-------- Listed entries
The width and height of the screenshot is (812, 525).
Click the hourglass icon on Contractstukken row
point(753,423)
----------------
-------- Listed entries
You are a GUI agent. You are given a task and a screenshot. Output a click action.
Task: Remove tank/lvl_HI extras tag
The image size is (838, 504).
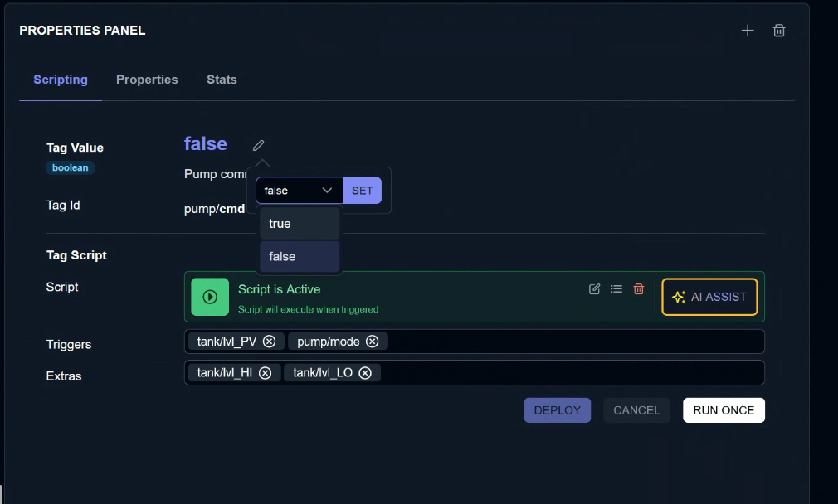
----------------
▶ _Exercise objective_:
Start with the line above that contains "Task: Remove tank/lvl_HI extras tag" and stop after the line that contains "The image size is (838, 504).". Output those lines exactly, and only those.

▶ _Written answer_:
Task: Remove tank/lvl_HI extras tag
The image size is (838, 504).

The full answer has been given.